While Trump says he stalled the aid to investigate whether the new administration was just as corrupt as the last one, Democrats and their MSM lapdogs have been making the case that the aid and the request to investigate Biden are linked.
Not true, according to the New York Times' Kenneth Vogel in a Wednesday tweet that went virtually unnoticed (but not by the WSJ's indefatigable Kim Strassel).
Responding to a tweet by MSNBC's Rick Tyler in which he questions why the $400 million wasn't "the top priority of the call," Vogel explains: "The Ukrainians weren't made aware that the assistance was being delayed/reviewed until more than one month after the call."
The Ukrainians weren't made aware that the assistance was being delayed/reviewed until more than one month after the call. https://t.co/qDJ3FT261a— Kenneth P. Vogel (@kenvogel) September 25, 2019
To recap - in 2018, former Vice President Joe Biden openly bragged about getting Ukraine's top prosecutor, Victor Shokin, fired by threatening to withhold $1 billion in US loan guarantees. According to Shokin, "I was forced out because I was leading a wide-range corruption probe into Burisma Holdings, a natural gas firm active in Ukraine, and Joe Biden’s son, Hunter, was a member of the board of directors."
Then, Ukrainian actor Volodymyr Zelensky won the country's 2019 election, assuming office on May 20 - and promising to fight corruption.
On July 25, Trump and Zelensky conducted a phone call at the center of a CIA operative's 'whistleblower' complaint based on second and third-hand information, alleging that Trump pressured Zelensky to investigate the Bidens in a quid pro quo arrangement. Under pressure, Trump released both a transcript of the call which revealed no such thing.
According to Trump, his administration withheld the nearly $400 million in aid ($250 million in Pentagon aid and $141 million in State Department funds for an actual total of $391 million) while they reviewed the programs. In May, the Pentagon officially certified that it had seen enough anti-corruption progress in Ukraine to justify releasing the Congressionally approved aid, according to the Associated Press.
In a May 23 letter to Congress, defense undersecretary for policy, John Rood, said that the Pentagon had made a thorough assessment of Ukraine's anti-corruption policies and other reforms - writing "On behalf of the secretary of defense, and in coordination with the secretary of state, I have certified that the government of Ukraine has taken substantial actions to make defense institutional reforms for the purpose of decreasing corruption" (via the Washington Post).

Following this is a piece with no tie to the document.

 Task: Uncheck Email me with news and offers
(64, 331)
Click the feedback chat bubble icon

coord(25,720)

Still, the funds weren't released by the Trump White House until September.
On Wednesday, Zelensky and Trump held a press conference at the United Nations where the Ukrainian president said "Nobody pushed me."

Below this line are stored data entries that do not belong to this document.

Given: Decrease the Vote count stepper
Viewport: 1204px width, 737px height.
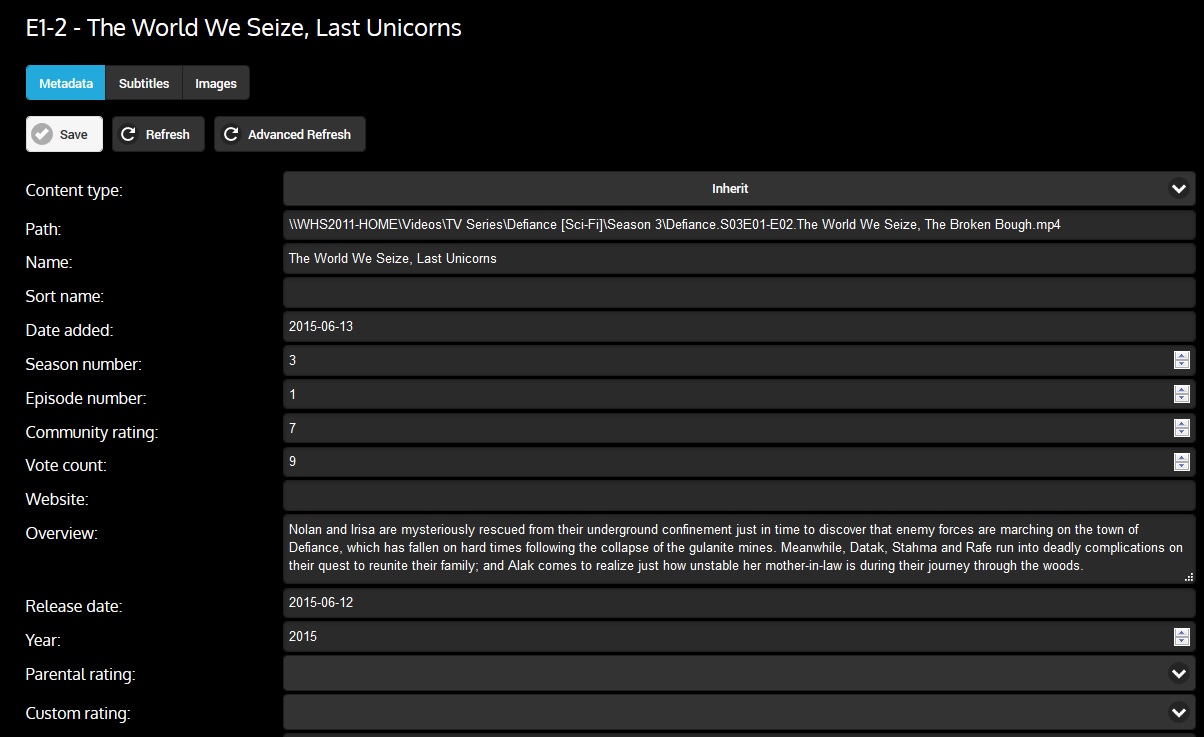Looking at the screenshot, I should click(x=1181, y=467).
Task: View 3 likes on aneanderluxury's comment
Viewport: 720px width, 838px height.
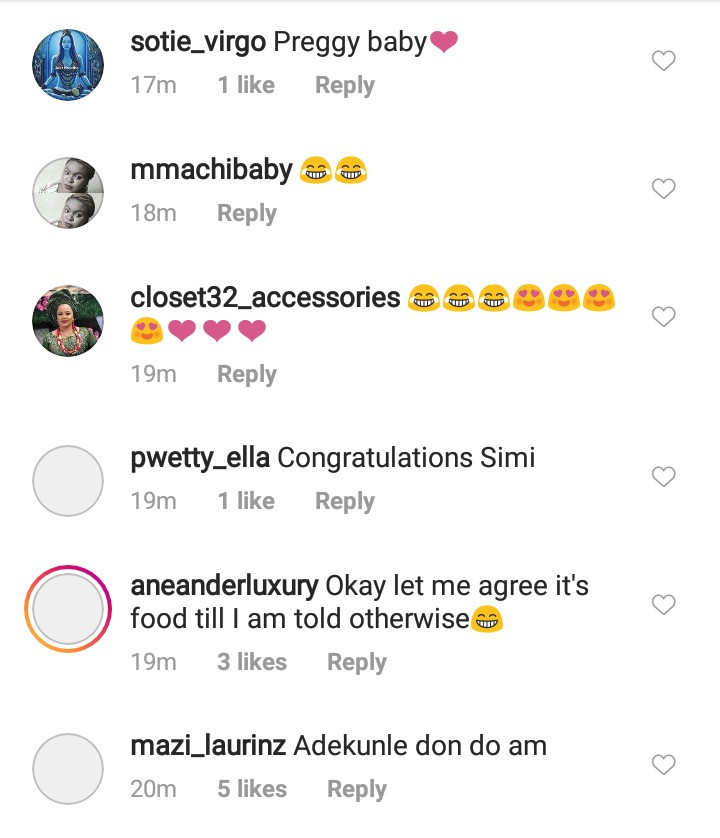Action: [252, 662]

“I don’t want to be involved in the democratic elections of the U.S.A.”— Bloomberg TicToc (@tictoc) September 25, 2019
Ukrainian President Zelenskiy responded to allegations of coercion, while Trump said there was “no pressure” on him to investigate Biden #UNGA pic.twitter.com/3WYyIpyyzK
So while House Democrats have launched an official impeachment inquiry based around a quid pro quo and the withholding of funds, the truth of the matter - per the Times' Kenneth Vogel, is that Ukraine had no idea the funding was an issue until weeks after the phone call in question.